The Hightower Report
A mad Mad Cow policy; and DARPA just won't die
By Jim Hightower, Fri., March 12, 2004
STALKING 'THE THING'
It's back. "The Thing That Just Won't Die" has returned in mutated form to terrorize the good people of our country, gorging itself on gargantuan fistfuls of our First and Fourth Amendment rights.
"The Thing" was once known as TIA Total Information Awareness the Orwellian/ Frankensteinian creation of John Poindexter, the disgraced, convicted, and totally loopy former operative from the Reagan White House. Brought in from the cold by George W., Poindexter set up shop in a wing of the Pentagon called DARPA Defense Advanced Research Projects Agency.
At DARPA, the maniacal Poindexter put together his TIA, a supercomputerized program to gather every scrap of data there is on everybody from our bank accounts to video rentals, our medical histories to photos of protests we've attended. All of this was to be sifted and sorted, ostensibly to detect suspicious behavior that would tag someone as a possible terrorist.
Noting that this would make millions of Americans suspected terrorists and amount to a wholesale invasion of our people's privacy, the public screamed, Congress cut off TIA's funding, and Poindexter ultimately was forced back to Disgraceland.
But, wait ... TIA didn't die. It metamorphosed from DARPA to ARDA Advanced Research and Development Activity. While publicly pretending to kill TIA, congressional leaders had quietly funneled money to ARDA to resurrect TIA as the Thing, which is now pursuing the exact same assault on our privacy as TIA was, even using some of Poindexter's old crew.
ARDA says that its Thing can wolf down a "petabyte or more" of data. How much is that? A petabyte will hold 40 pages of text on every man, woman, and child in the world, with room left to get information on your dog and parakeet.
To help us finally drive a stake through the heart of this Thing, call the Center for Democracy and Technology: 202/637-9800.
THE MADNESS OF OUR MAD COW POLICY
When the first undeniable case of American mad cow disease broke into the news last December, a host of Bush officials trotted out to shout: "Just an isolated case. ... America's beef supply is the safest in the world. ... Trust us, we're experts." Even George told the media that he'd eaten beef for Christmas dinner so, see, no problem, all clean, don't think about it any more.

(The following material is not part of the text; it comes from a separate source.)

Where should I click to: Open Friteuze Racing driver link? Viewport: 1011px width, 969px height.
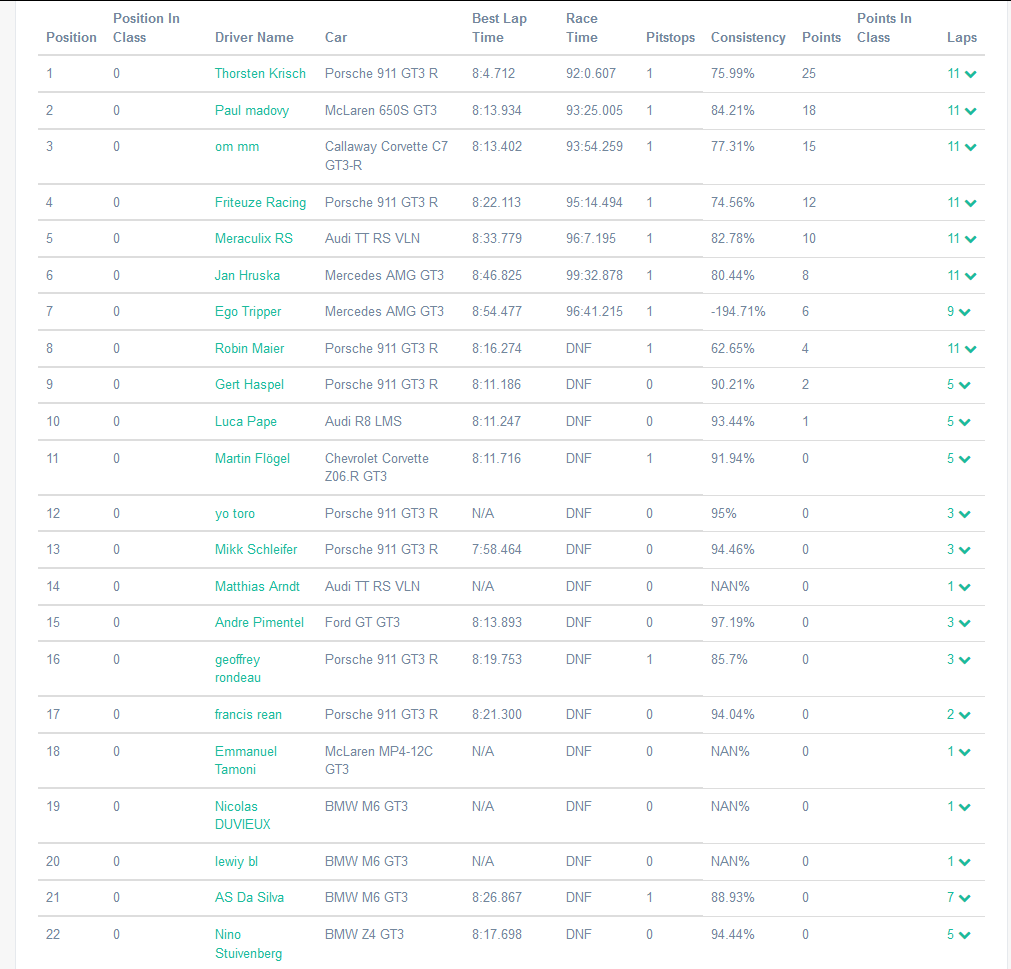[x=260, y=203]
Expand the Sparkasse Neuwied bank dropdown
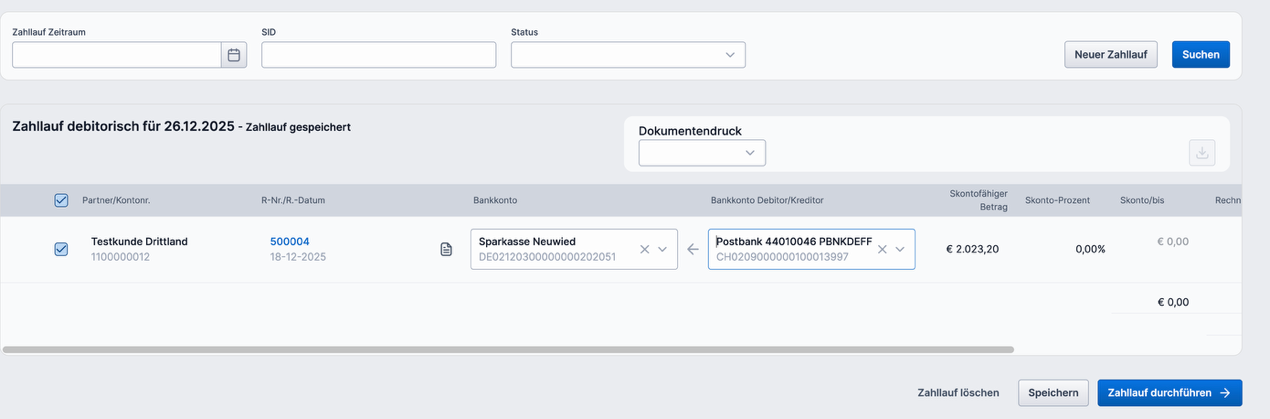 (x=662, y=249)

Yes, admitted the ag department's top animal scientist, the mad cow in question was part of a herd of 80 cattle that also could be infected, but, by gollies, our animal tracking system is excellent, so, "We feel confident that we are going to be able to determine the whereabouts of most, if not all of these animals, within the next several days." Trust us.
Seven weeks later, the ag scientist had to admit that only one-third of the suspect cattle could be found. "We never expected to be able to find all of them," he lied, apparently hoping we wouldn't recall his earlier promise. The other two-thirds couldn't be tracked and presumably had ended up in our lunches and dinners. Declaring the investigation over, he said, "It's time to move on."
Move on? To where? To a mad cow burger? So much for our "experts."
And when real experts do speak, the Bushites cover their ears. Ag Secretary Ann Veneman had attempted to calm public concern last December by convening a panel of international experts on mad cow, expecting the panel to say everything is okeydokey. Instead, the experts concluded that the reason the USDA has found only one case of mad cow disease is that it has not looked very hard. Of 30 million cattle slaughtered each year, only 40,000 are tested for the deadly disease. The panel chairman said that USDA might find "a case a month" of mad cow if it did enough testing.
Rather than implementing any of the safety measures proposed by the panel, however, Veneman continues to mouth the industry line that this was just an isolated case and our beef supply is perfectly pure.